■ Work to complete: Quote each line exactly, from the line that contains "This screenshot has height=345, width=520." down to the last line of the listing, and no other lines.

Start of Records shown

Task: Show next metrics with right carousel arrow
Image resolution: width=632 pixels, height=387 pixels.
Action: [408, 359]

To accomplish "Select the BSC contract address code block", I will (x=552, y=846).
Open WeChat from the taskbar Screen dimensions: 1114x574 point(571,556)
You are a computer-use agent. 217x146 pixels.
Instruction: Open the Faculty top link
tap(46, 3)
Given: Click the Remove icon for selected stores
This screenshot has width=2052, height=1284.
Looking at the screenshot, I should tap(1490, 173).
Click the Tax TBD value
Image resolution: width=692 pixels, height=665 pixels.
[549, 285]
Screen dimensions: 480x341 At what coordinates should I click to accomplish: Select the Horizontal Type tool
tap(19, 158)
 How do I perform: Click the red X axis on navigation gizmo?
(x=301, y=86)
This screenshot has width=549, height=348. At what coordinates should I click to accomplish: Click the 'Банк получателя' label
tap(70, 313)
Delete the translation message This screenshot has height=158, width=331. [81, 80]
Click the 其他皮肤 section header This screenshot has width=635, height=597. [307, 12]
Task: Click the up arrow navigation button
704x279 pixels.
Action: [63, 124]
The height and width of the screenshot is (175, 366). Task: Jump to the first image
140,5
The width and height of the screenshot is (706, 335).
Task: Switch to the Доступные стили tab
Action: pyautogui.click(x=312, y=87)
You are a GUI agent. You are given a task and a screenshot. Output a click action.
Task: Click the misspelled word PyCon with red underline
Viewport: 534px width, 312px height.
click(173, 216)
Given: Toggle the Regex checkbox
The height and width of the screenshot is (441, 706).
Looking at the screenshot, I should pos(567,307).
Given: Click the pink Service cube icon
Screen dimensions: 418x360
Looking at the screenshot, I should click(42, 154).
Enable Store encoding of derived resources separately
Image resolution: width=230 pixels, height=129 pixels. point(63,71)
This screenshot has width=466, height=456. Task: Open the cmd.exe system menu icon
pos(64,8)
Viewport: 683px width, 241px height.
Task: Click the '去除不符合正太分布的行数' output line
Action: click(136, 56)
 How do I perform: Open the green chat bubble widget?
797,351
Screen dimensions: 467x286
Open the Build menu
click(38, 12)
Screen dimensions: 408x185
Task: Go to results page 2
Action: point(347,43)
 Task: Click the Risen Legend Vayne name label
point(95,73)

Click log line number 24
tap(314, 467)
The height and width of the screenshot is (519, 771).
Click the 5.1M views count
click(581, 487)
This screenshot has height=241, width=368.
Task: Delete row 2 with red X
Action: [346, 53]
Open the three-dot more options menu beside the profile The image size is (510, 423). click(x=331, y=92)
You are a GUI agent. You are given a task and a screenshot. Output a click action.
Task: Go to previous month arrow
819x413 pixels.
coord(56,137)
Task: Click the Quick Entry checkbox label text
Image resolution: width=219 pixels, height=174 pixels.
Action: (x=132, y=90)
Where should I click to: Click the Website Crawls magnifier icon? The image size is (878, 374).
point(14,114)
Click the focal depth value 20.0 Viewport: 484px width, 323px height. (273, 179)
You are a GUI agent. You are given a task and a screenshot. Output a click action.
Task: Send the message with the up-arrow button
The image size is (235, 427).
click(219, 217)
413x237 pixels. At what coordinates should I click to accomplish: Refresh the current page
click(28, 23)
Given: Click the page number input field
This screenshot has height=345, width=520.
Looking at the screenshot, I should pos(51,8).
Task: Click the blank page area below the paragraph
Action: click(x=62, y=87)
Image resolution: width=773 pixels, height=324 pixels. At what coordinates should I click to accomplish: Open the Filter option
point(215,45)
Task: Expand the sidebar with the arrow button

End of Records shown

■ Exercise answer:
This screenshot has height=345, width=520.
Looking at the screenshot, I should pos(51,8).
Task: Click the blank page area below the paragraph
Action: click(x=62, y=87)
Image resolution: width=773 pixels, height=324 pixels. At what coordinates should I click to accomplish: Open the Filter option
point(215,45)
Task: Expand the sidebar with the arrow button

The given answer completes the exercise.